EXTRACTED MATERIAL:
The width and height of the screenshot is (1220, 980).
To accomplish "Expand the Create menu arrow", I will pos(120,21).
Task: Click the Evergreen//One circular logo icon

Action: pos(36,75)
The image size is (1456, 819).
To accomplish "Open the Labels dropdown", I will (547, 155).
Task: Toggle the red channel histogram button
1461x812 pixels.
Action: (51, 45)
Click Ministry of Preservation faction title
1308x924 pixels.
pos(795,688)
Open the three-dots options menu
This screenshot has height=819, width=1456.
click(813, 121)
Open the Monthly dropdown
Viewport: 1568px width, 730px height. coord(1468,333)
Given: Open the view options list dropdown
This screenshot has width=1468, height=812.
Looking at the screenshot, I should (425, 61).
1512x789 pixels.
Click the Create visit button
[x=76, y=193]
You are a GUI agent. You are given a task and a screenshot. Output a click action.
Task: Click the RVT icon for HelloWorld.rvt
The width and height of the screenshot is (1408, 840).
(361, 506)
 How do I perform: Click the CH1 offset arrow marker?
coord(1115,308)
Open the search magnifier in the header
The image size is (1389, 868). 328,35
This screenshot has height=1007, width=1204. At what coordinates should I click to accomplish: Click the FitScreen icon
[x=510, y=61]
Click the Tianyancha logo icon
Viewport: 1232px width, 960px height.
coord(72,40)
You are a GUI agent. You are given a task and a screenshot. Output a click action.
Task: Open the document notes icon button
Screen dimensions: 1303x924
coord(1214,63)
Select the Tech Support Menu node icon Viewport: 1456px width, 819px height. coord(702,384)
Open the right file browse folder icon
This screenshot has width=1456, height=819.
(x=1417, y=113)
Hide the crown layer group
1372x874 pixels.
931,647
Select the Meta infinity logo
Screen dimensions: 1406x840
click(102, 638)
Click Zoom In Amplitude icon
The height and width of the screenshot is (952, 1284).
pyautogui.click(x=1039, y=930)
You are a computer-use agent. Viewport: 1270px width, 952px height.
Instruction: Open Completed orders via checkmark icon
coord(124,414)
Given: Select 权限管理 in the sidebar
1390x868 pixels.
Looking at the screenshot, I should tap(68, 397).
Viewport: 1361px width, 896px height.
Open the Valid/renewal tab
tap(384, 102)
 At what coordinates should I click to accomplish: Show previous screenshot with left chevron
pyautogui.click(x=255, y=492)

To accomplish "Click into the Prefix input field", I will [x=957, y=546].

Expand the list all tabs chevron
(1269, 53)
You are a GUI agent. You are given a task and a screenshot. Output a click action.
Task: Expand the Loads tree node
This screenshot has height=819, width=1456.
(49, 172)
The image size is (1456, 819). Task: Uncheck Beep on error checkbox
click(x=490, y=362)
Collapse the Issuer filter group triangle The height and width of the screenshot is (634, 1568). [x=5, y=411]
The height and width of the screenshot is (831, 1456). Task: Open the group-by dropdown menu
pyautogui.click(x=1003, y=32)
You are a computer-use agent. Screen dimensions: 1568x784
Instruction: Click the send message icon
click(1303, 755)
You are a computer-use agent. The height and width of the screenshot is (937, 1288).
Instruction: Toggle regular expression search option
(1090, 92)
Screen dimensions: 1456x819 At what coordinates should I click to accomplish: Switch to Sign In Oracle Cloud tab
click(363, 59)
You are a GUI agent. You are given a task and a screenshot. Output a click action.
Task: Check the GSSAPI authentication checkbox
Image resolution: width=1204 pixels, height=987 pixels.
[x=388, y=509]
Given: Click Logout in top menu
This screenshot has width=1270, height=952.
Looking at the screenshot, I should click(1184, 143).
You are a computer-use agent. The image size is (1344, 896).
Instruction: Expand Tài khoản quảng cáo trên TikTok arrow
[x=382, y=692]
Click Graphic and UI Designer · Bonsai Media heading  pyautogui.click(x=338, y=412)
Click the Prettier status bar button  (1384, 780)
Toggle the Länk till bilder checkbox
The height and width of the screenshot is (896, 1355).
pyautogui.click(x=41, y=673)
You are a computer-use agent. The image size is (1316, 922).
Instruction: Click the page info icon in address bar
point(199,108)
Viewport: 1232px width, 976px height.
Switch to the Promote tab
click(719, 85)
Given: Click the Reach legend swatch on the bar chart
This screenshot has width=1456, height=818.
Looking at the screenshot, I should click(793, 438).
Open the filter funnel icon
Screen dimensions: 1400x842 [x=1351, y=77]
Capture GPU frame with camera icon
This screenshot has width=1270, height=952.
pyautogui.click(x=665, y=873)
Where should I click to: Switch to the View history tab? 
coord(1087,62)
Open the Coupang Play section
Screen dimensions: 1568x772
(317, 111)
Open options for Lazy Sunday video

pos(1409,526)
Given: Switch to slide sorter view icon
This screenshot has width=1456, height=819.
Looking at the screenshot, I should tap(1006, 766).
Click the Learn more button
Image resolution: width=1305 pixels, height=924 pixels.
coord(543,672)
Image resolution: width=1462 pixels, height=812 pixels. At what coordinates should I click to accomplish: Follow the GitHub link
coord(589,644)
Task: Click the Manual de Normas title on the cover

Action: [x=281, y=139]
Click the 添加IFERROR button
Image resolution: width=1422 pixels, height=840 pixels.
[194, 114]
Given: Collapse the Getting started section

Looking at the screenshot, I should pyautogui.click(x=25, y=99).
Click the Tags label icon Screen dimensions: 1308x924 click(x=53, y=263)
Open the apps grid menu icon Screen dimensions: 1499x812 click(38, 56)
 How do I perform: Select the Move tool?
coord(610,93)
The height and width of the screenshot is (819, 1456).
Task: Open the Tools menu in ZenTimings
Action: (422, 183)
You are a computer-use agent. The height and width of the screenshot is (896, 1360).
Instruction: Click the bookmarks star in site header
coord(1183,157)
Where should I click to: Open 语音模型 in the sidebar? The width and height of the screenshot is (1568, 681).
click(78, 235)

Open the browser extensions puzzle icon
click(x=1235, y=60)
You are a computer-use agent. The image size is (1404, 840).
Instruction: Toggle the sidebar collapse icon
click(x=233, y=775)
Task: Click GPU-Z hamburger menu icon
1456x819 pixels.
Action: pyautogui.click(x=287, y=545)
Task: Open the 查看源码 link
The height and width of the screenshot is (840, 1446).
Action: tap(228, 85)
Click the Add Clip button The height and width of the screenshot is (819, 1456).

EXERCISE BRIEF: Extract the complete listing verbatim.

FINISHED EXERCISE:
The width and height of the screenshot is (1220, 980).
To accomplish "Expand the Create menu arrow", I will pos(120,21).
Task: Click the Evergreen//One circular logo icon

Action: pos(36,75)
The image size is (1456, 819).
To accomplish "Open the Labels dropdown", I will (547, 155).
Task: Toggle the red channel histogram button
1461x812 pixels.
Action: (51, 45)
Click Ministry of Preservation faction title
1308x924 pixels.
pos(795,688)
Open the three-dots options menu
This screenshot has height=819, width=1456.
click(813, 121)
Open the Monthly dropdown
Viewport: 1568px width, 730px height. coord(1468,333)
Given: Open the view options list dropdown
This screenshot has width=1468, height=812.
Looking at the screenshot, I should (425, 61).
1512x789 pixels.
Click the Create visit button
[x=76, y=193]
You are a GUI agent. You are given a task and a screenshot. Output a click action.
Task: Click the RVT icon for HelloWorld.rvt
The width and height of the screenshot is (1408, 840).
(361, 506)
 How do I perform: Click the CH1 offset arrow marker?
coord(1115,308)
Open the search magnifier in the header
The image size is (1389, 868). 328,35
This screenshot has height=1007, width=1204. At what coordinates should I click to accomplish: Click the FitScreen icon
[x=510, y=61]
Click the Tianyancha logo icon
Viewport: 1232px width, 960px height.
coord(72,40)
You are a GUI agent. You are given a task and a screenshot. Output a click action.
Task: Open the document notes icon button
Screen dimensions: 1303x924
coord(1214,63)
Select the Tech Support Menu node icon Viewport: 1456px width, 819px height. coord(702,384)
Open the right file browse folder icon
This screenshot has width=1456, height=819.
(x=1417, y=113)
Hide the crown layer group
1372x874 pixels.
931,647
Select the Meta infinity logo
Screen dimensions: 1406x840
click(102, 638)
Click Zoom In Amplitude icon
The height and width of the screenshot is (952, 1284).
pyautogui.click(x=1039, y=930)
You are a computer-use agent. Viewport: 1270px width, 952px height.
Instruction: Open Completed orders via checkmark icon
coord(124,414)
Given: Select 权限管理 in the sidebar
1390x868 pixels.
Looking at the screenshot, I should tap(68, 397).
Viewport: 1361px width, 896px height.
Open the Valid/renewal tab
tap(384, 102)
 At what coordinates should I click to accomplish: Show previous screenshot with left chevron
pyautogui.click(x=255, y=492)

To accomplish "Click into the Prefix input field", I will [x=957, y=546].

Expand the list all tabs chevron
(1269, 53)
You are a GUI agent. You are given a task and a screenshot. Output a click action.
Task: Expand the Loads tree node
This screenshot has height=819, width=1456.
(49, 172)
The image size is (1456, 819). Task: Uncheck Beep on error checkbox
click(x=490, y=362)
Collapse the Issuer filter group triangle The height and width of the screenshot is (634, 1568). [x=5, y=411]
The height and width of the screenshot is (831, 1456). Task: Open the group-by dropdown menu
pyautogui.click(x=1003, y=32)
You are a computer-use agent. Screen dimensions: 1568x784
Instruction: Click the send message icon
click(1303, 755)
You are a computer-use agent. The height and width of the screenshot is (937, 1288).
Instruction: Toggle regular expression search option
(1090, 92)
Screen dimensions: 1456x819 At what coordinates should I click to accomplish: Switch to Sign In Oracle Cloud tab
click(363, 59)
You are a GUI agent. You are given a task and a screenshot. Output a click action.
Task: Check the GSSAPI authentication checkbox
Image resolution: width=1204 pixels, height=987 pixels.
[x=388, y=509]
Given: Click Logout in top menu
This screenshot has width=1270, height=952.
Looking at the screenshot, I should click(1184, 143).
You are a computer-use agent. The image size is (1344, 896).
Instruction: Expand Tài khoản quảng cáo trên TikTok arrow
[x=382, y=692]
Click Graphic and UI Designer · Bonsai Media heading  pyautogui.click(x=338, y=412)
Click the Prettier status bar button  (1384, 780)
Toggle the Länk till bilder checkbox
The height and width of the screenshot is (896, 1355).
pyautogui.click(x=41, y=673)
You are a computer-use agent. The image size is (1316, 922).
Instruction: Click the page info icon in address bar
point(199,108)
Viewport: 1232px width, 976px height.
Switch to the Promote tab
click(719, 85)
Given: Click the Reach legend swatch on the bar chart
This screenshot has width=1456, height=818.
Looking at the screenshot, I should click(793, 438).
Open the filter funnel icon
Screen dimensions: 1400x842 [x=1351, y=77]
Capture GPU frame with camera icon
This screenshot has width=1270, height=952.
pyautogui.click(x=665, y=873)
Where should I click to: Switch to the View history tab? 
coord(1087,62)
Open the Coupang Play section
Screen dimensions: 1568x772
(317, 111)
Open options for Lazy Sunday video

pos(1409,526)
Given: Switch to slide sorter view icon
This screenshot has width=1456, height=819.
Looking at the screenshot, I should tap(1006, 766).
Click the Learn more button
Image resolution: width=1305 pixels, height=924 pixels.
coord(543,672)
Image resolution: width=1462 pixels, height=812 pixels. At what coordinates should I click to accomplish: Follow the GitHub link
coord(589,644)
Task: Click the Manual de Normas title on the cover

Action: [x=281, y=139]
Click the 添加IFERROR button
Image resolution: width=1422 pixels, height=840 pixels.
[194, 114]
Given: Collapse the Getting started section

Looking at the screenshot, I should pyautogui.click(x=25, y=99).
Click the Tags label icon Screen dimensions: 1308x924 click(x=53, y=263)
Open the apps grid menu icon Screen dimensions: 1499x812 click(38, 56)
 How do I perform: Select the Move tool?
coord(610,93)
The height and width of the screenshot is (819, 1456).
Task: Open the Tools menu in ZenTimings
Action: (422, 183)
You are a computer-use agent. The height and width of the screenshot is (896, 1360).
Instruction: Click the bookmarks star in site header
coord(1183,157)
Where should I click to: Open 语音模型 in the sidebar? The width and height of the screenshot is (1568, 681).
click(78, 235)

Open the browser extensions puzzle icon
click(x=1235, y=60)
You are a computer-use agent. The image size is (1404, 840).
Instruction: Toggle the sidebar collapse icon
click(x=233, y=775)
Task: Click GPU-Z hamburger menu icon
1456x819 pixels.
Action: pyautogui.click(x=287, y=545)
Task: Open the 查看源码 link
The height and width of the screenshot is (840, 1446).
Action: tap(228, 85)
Click the Add Clip button The height and width of the screenshot is (819, 1456).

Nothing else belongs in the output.